*** Opening Stored data ***

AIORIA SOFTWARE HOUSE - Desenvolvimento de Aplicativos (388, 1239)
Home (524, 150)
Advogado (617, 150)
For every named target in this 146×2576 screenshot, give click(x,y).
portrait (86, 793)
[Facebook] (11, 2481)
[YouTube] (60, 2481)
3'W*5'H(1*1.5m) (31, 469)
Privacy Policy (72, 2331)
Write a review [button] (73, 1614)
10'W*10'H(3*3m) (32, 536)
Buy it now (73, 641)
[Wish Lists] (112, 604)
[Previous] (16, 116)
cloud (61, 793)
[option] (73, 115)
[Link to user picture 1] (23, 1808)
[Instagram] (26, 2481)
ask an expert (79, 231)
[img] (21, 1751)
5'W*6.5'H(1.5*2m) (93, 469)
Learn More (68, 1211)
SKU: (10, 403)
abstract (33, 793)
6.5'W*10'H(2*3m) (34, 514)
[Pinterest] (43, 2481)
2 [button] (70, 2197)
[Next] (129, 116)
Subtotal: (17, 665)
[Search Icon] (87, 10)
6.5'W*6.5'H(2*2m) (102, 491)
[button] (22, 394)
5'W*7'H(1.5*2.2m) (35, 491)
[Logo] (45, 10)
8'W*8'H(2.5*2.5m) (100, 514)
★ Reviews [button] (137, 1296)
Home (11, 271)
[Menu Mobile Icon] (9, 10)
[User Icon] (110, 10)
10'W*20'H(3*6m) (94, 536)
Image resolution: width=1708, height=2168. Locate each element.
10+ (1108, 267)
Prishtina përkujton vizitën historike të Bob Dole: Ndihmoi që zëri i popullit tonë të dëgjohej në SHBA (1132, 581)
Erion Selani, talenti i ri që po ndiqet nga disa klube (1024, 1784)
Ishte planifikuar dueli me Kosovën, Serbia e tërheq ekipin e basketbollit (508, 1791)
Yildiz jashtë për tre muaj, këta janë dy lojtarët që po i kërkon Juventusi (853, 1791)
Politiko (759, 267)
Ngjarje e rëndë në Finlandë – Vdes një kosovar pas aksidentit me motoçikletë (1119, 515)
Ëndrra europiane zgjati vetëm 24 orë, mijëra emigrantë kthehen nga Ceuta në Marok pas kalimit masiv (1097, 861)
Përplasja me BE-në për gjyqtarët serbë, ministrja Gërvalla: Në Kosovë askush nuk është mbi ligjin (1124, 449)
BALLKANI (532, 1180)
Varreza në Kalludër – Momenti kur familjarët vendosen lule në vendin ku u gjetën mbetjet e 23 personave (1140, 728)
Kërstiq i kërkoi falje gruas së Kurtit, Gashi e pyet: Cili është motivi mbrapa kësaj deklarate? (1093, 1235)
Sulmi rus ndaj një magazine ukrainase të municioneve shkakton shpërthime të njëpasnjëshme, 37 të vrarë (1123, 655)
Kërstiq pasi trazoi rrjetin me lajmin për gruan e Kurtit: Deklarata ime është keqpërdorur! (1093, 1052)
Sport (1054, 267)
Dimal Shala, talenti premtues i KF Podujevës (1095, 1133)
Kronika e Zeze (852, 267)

*** Closing Stored data ***

To do
Start with the line above that contains "[button] (22, 394)" and end with the line that contains "Erion Selani, talenti". Write out those lines exactly, and only those.

Written answer
[button] (22, 394)
5'W*7'H(1.5*2.2m) (35, 491)
[Logo] (45, 10)
8'W*8'H(2.5*2.5m) (100, 514)
★ Reviews [button] (137, 1296)
Home (11, 271)
[Menu Mobile Icon] (9, 10)
[User Icon] (110, 10)
10'W*20'H(3*6m) (94, 536)
Image resolution: width=1708, height=2168. Locate each element.
10+ (1108, 267)
Prishtina përkujton vizitën historike të Bob Dole: Ndihmoi që zëri i popullit tonë të dëgjohej në SHBA (1132, 581)
Erion Selani, talenti i ri që po ndiqet nga disa klube (1024, 1784)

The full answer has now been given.